How to publish a Spark ML pyspark.ml.PipelineModel object in code repositories?

I would like to publish a pyspark.ml.PipelineModel object in a Model Integration code repository. I tried to follow the Supervised Learning Tutorial in the documentation, but that tutorial is for an sklearn model and works with pandas dataframes. I would like to update the approach to work with spark dataframes as input and produce PipelineModel objects to be used elsewhere in Foundry as the output.

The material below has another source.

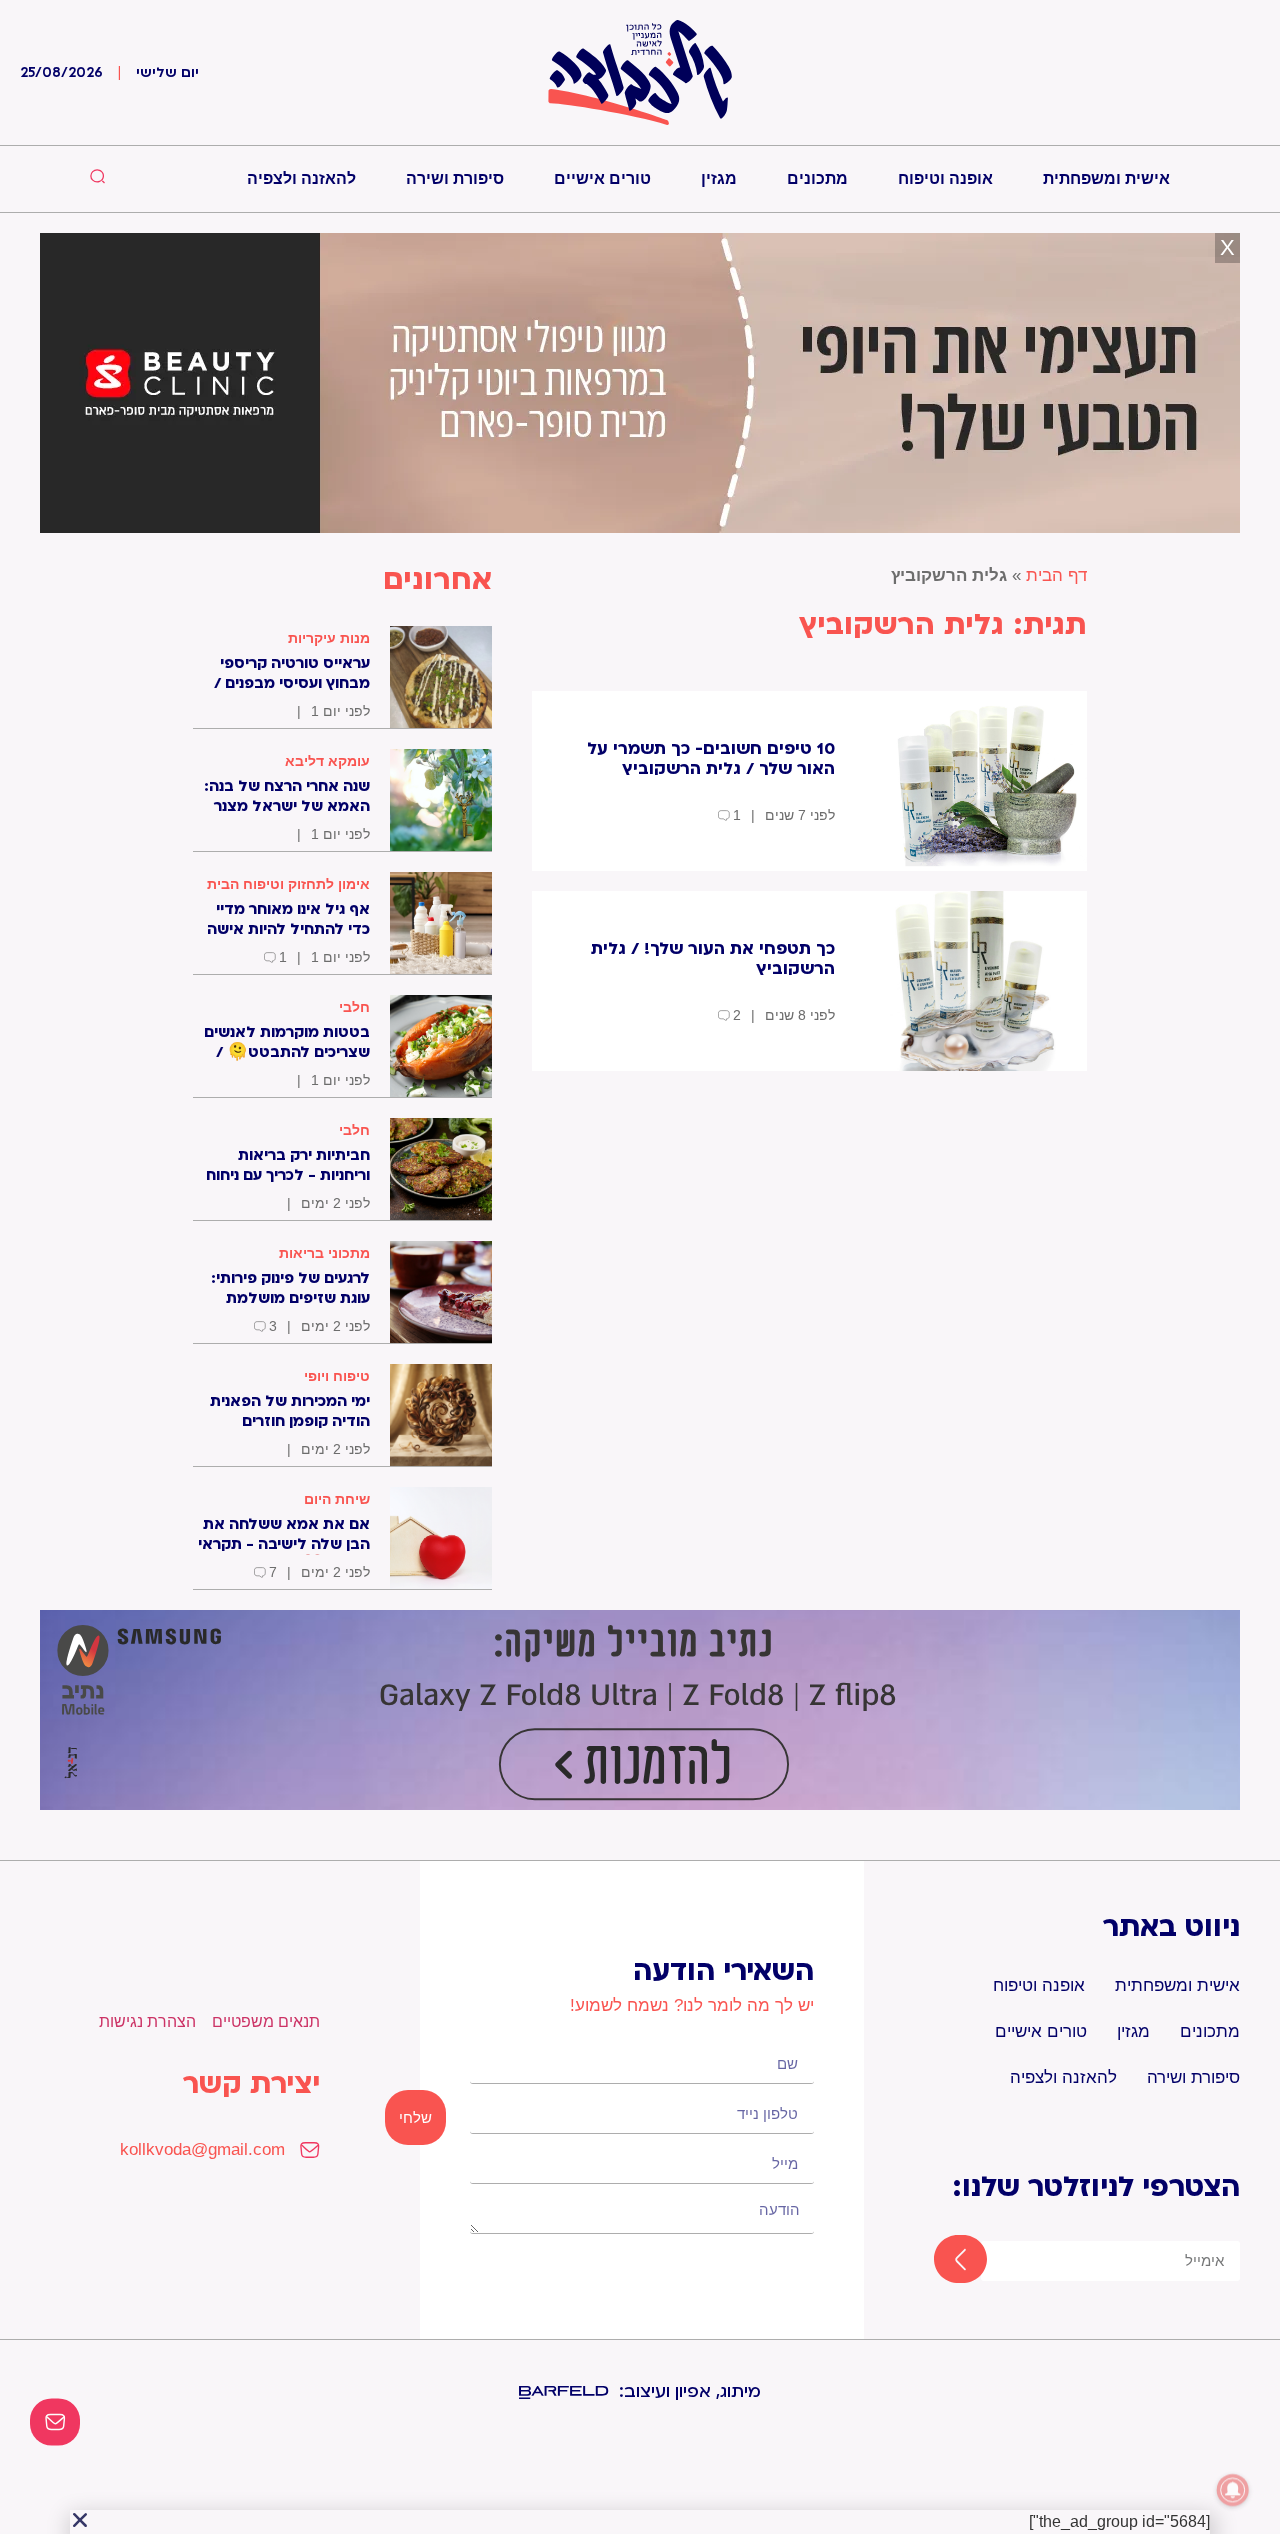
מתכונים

The pyspark model logic I've used works -- I've run it successfully in Code Workbooks -- so I suspect the issue I'm having is with the adapter.py Model Adapter file.

Data

I created a toy dataset in a Code Workbook transform, built it, and referenced it within the model repository.

def toy_data():
    
    import pandas as pd

    pandas_df = pd.DataFrame({
        "x1":["a", "a", "a", "a", "a", "a", "a", "a", "a", "a", "b", "b", "b", "b", "b", "b", "b", "b", "b", "b"],
        "x2":["z", "v", "z", "v", "z", "v", "z", "v", "z", "v", "z", "v", "z", "v", "z", "v", "z", "v", "z", "v"],
        "y":[1, 3, 2, 3, 2, 1, 2, 3, 4, 3, 11, 17, 13, 12, 17, 22, 21, 7, 14, 10]
    })

    spark_df = spark.createDataFrame(pandas_df)

    return spark_df

Code logic

Here is the logic in the model_training.py file.

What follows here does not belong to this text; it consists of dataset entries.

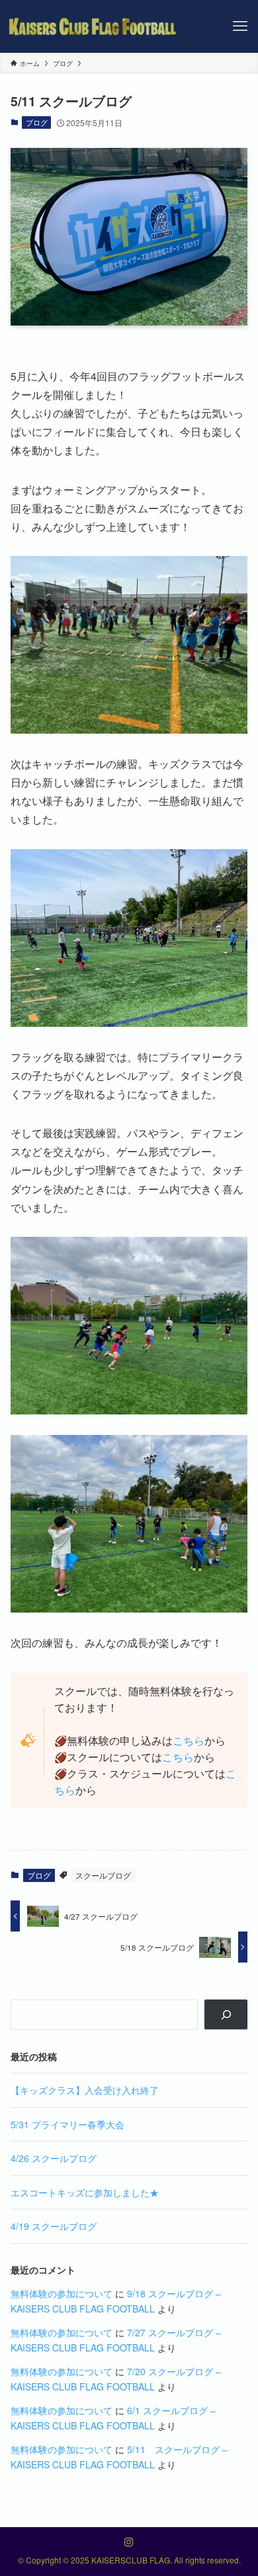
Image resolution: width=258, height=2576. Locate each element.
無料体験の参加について (61, 2293)
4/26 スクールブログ (54, 2158)
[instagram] (129, 2542)
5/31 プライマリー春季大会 (67, 2124)
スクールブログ (103, 1875)
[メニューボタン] (240, 26)
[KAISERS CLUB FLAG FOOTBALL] (93, 26)
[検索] (225, 2015)
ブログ (37, 122)
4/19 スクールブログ (54, 2226)
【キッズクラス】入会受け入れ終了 (85, 2090)
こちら (188, 1740)
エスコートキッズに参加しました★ (85, 2192)
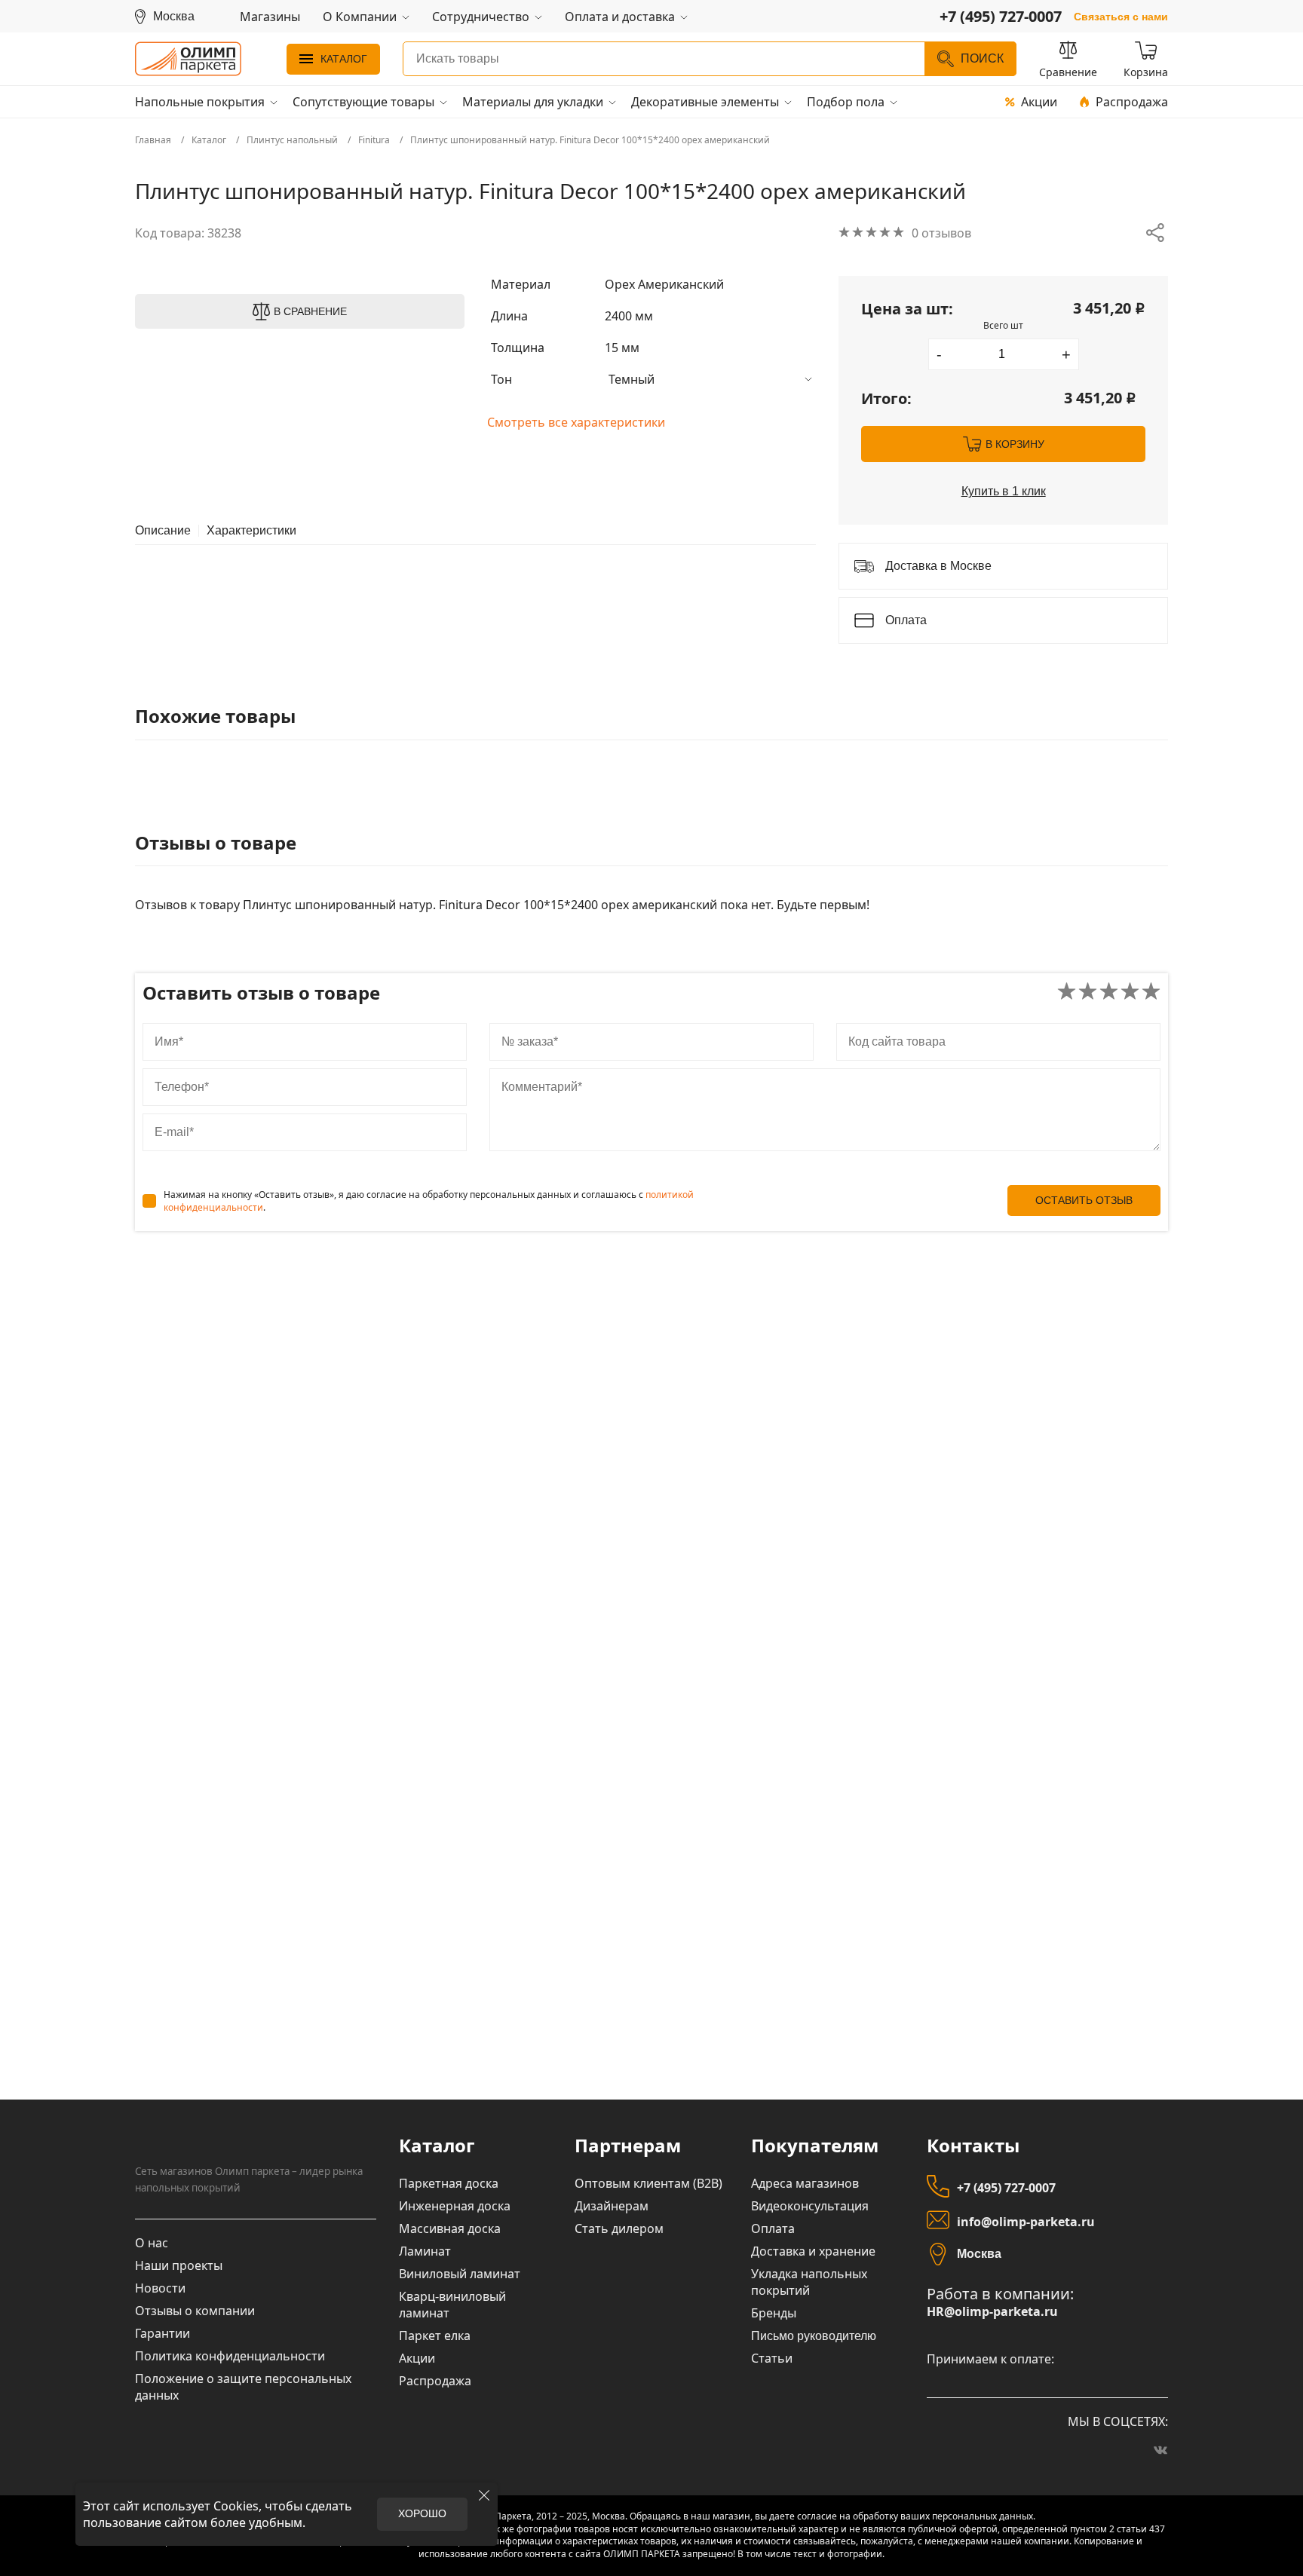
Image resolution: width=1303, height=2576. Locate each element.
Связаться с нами (1121, 17)
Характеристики (251, 531)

from transforms.api import transform, Input
from palantir_models.transforms import ModelOutput
from main.model_adapters.adapter import ExampleModelAdapter


@transform(
    training_data_input=Input("INPUT_PATH"),
    model_output=ModelOutput("MODEL_OUTPUT_PATH"),
)
def compute(training_data_input, model_output):
    '''
        This function has only Foundry specific functionality.
        It extracts the training data, calls train_model to train a model, and saves the trained model to Foundry.
    '''
    training_df = training_data_input.dataframe()     # Load a Spark dataframe from the TransformsInput

    model = train_model(training_df)               # Train the model

    # Wrap the trained model in a ModelAdapter
    foundry_model = ExampleModelAdapter(model)     # Edit ExampleModelAdapter for your model

    # Publish and write the trained model to Foundry
    model_output.publish(
        model_adapter=foundry_model
    )


def train_model(training_df):

    from pyspark.ml.feature import StringIndexer, VectorAssembler
    from pyspark.ml.pipeline import Pipeline
    from pyspark.ml.regression import DecisionTreeRegressor
    from pyspark.ml.evaluation import RegressionEvaluator
    from pyspark.ml.tuning import CrossValidator, ParamGridBuilder

    train_set = training_df
    cat_vars = ['x1', 'x2']

    # Pipeline components
    indexer = StringIndexer(inputCols=cat_vars, 
                            outputCols=[var + "_indexed" for var in cat_vars],
                            handleInvalid='keep')
    assembler = VectorAssembler(inputCols=[var + "_indexed" for var in cat_vars], outputCol='features')

    decision_tree = DecisionTreeRegressor(featuresCol='features', labelCol='y', seed=123)

    # regression evaluator for model performance
    regression_evaluator = RegressionEvaluator(labelCol='y')

    # Set pipeline
    pipeline=Pipeline(stages=[
        indexer,
        assembler,
        decision_tree])

    # Define hyperparameter grid
    params = (
        ParamGridBuilder()
        .addGrid(param=decision_tree.maxDepth, values=[1, 2])
        .addGrid(param=decision_tree.minInstancesPerNode, values=[1, 2, 3])
        .build()
    )

    # Define cross validator and extract best model
    cv = CrossValidator(estimator=pipeline, estimatorParamMaps=params, evaluator=regression_evaluator, numFolds=2, seed=477)
    cv_trees = cv.fit(train_set)
    best_model = cv_trees.bestModel

    return best_model

Model Adapter

Here's the logic for adapter.py. Note that I do intend the model input to be a Spark Dataframe, and the model output to be a Spark Dataframe that has been transformed by the PipelineModel object.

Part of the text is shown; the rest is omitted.